Doses should preferably be given before meals.
Amisulpride should be administered twice a day for doses above 400 mg.
Doses should be adjusted based on individual patient response.
There is no specific titration required when initiating treatment with amisulpride.
Maintenance treatment should be established individually with the minimally effective dose.
Recommended Adult Oral Amisulpride Dose: For acute psychotic episodes: Oral doses between 400 mg and 800 mg per day; In individual cases, the daily dose may be increased up to 1,200 mg per day.
Doses above 1,200 mg per day have not been evaluated for safety and should not be used.
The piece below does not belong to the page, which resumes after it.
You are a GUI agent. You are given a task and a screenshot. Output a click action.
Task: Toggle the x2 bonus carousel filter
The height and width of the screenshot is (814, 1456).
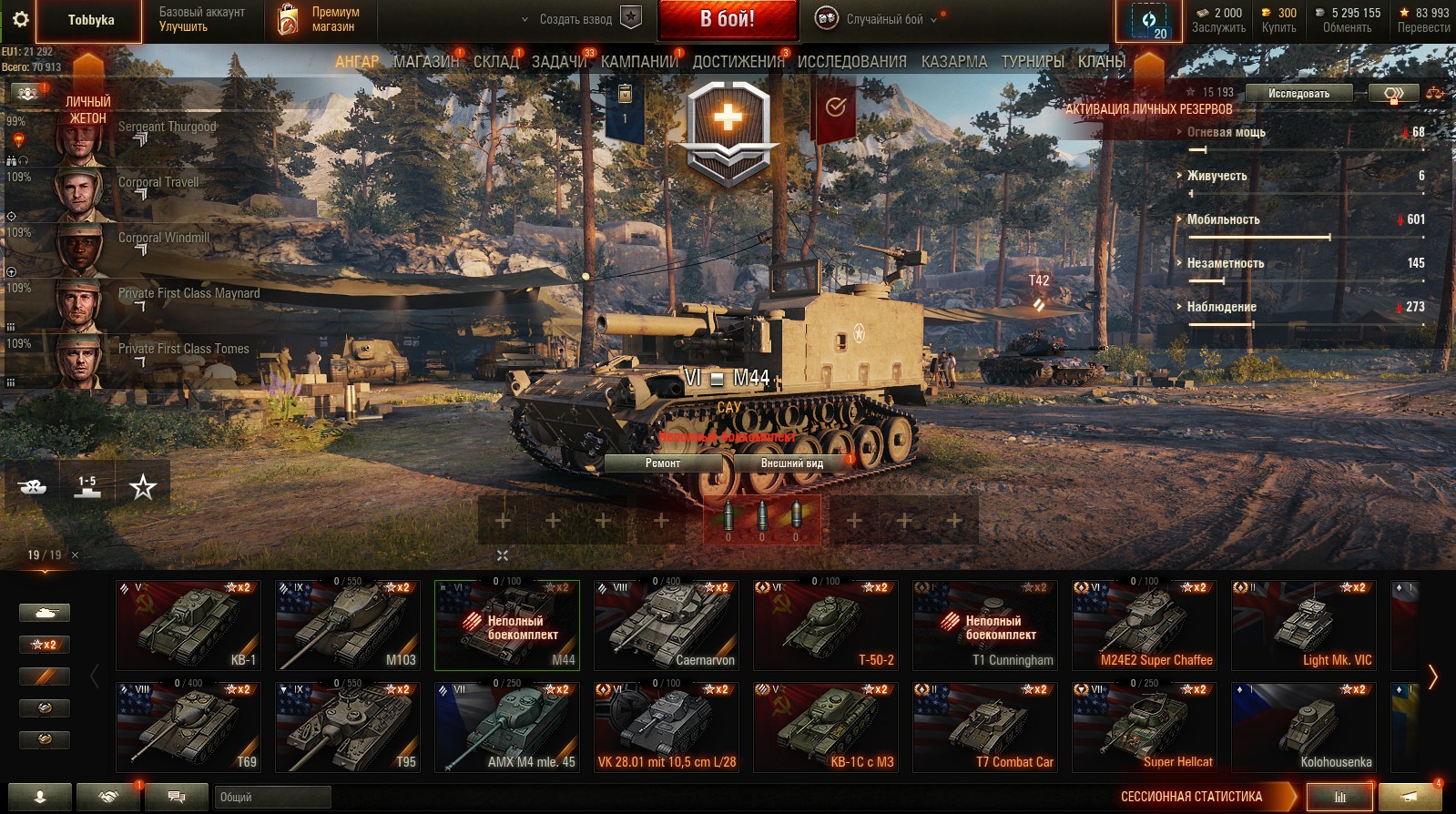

For patients with mixed positive and negative symptoms: Initially, 400 mg to 800 mg per day; Doses should then be adjusted to obtain optimal control of positive symptoms.
For patients with predominant negative symptoms: Oral doses between 50 mg and 300 mg per day.
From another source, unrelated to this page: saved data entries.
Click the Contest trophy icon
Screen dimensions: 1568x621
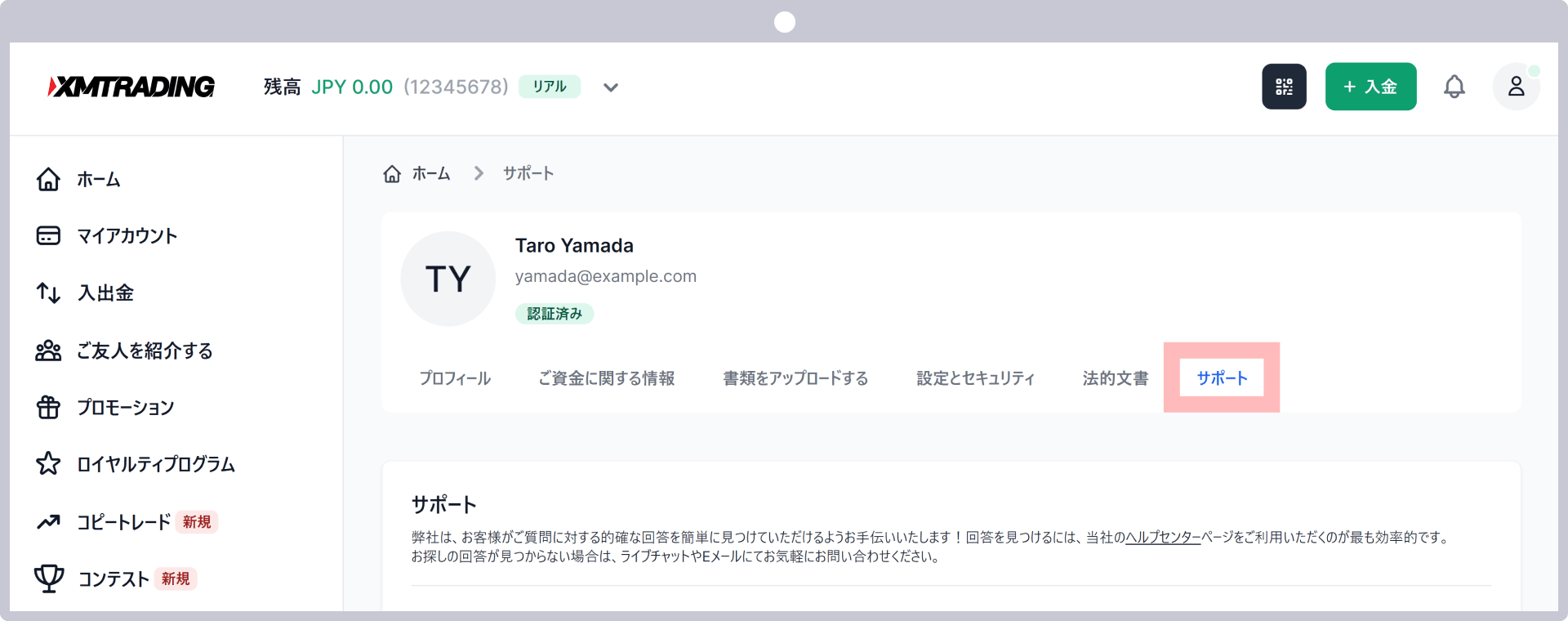coord(49,579)
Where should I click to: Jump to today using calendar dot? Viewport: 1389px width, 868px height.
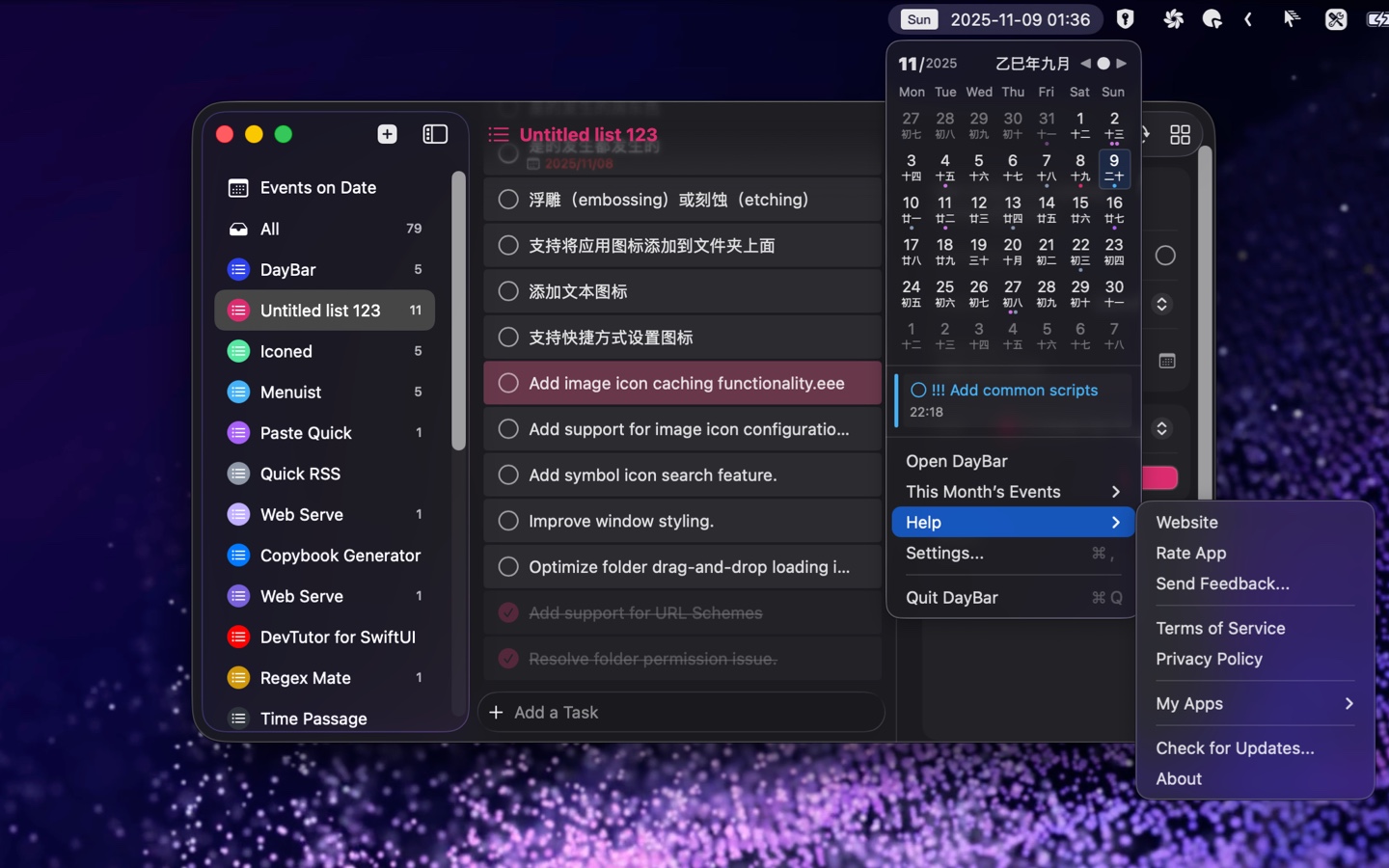pyautogui.click(x=1103, y=64)
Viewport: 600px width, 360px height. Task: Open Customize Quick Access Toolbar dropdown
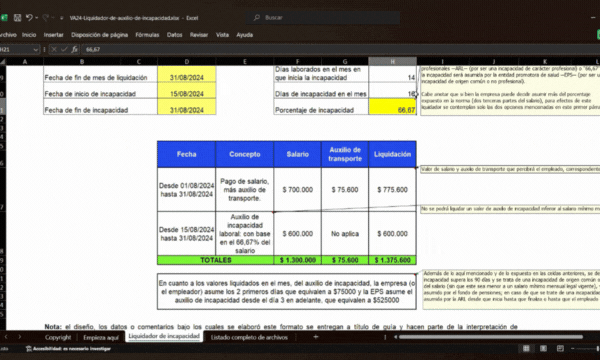coord(61,18)
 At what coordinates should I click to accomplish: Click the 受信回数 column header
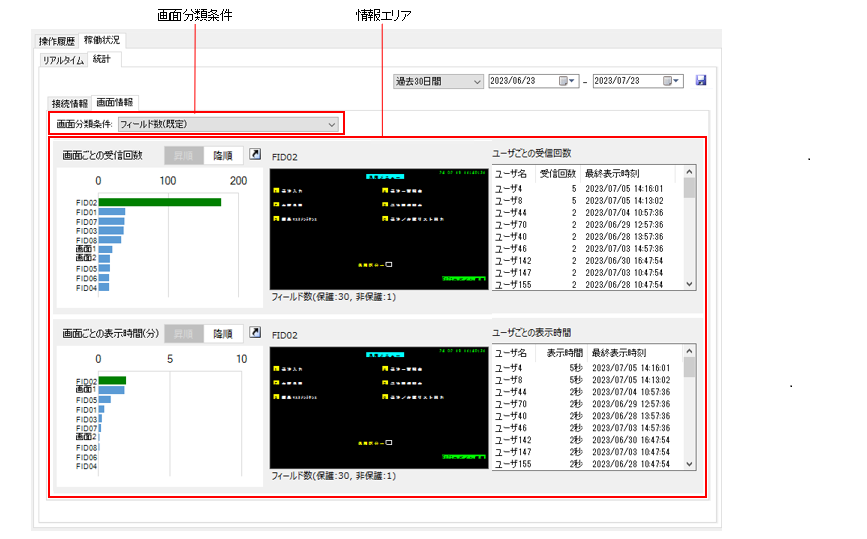click(x=558, y=173)
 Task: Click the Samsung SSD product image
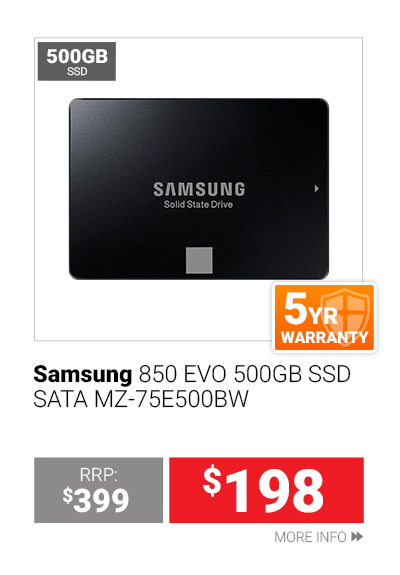[199, 189]
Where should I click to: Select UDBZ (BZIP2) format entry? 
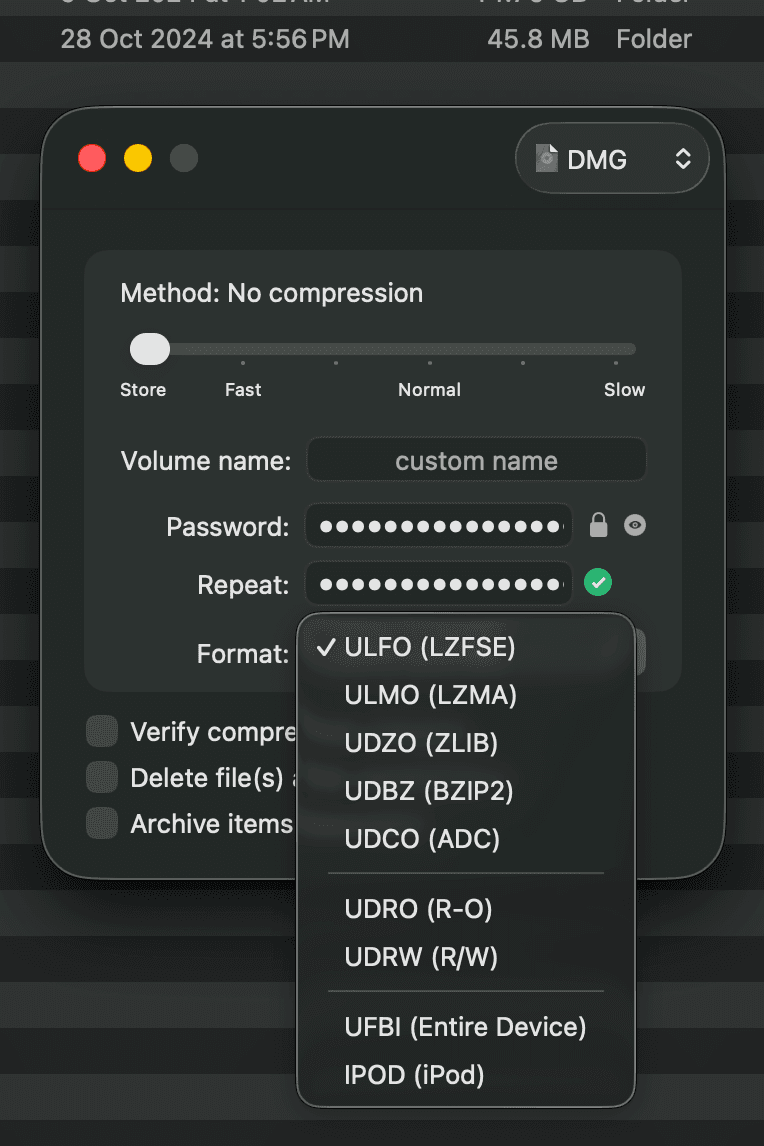coord(428,791)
Special Population: Renal Insufficiency: Dose should be reduced to half in patients with creatinine clearance (CLCr) between 30 to 60 mL/min and to a third in patients with CLCr between 10 to 30 mL/min.
As there is no experience in patient with severe renal impairment (CLCr < 10 mL/min), particular care is recommended in these patients.
Hepatic Impairment: Dose reduction is not necessary since amisulpride is weakly metabolized.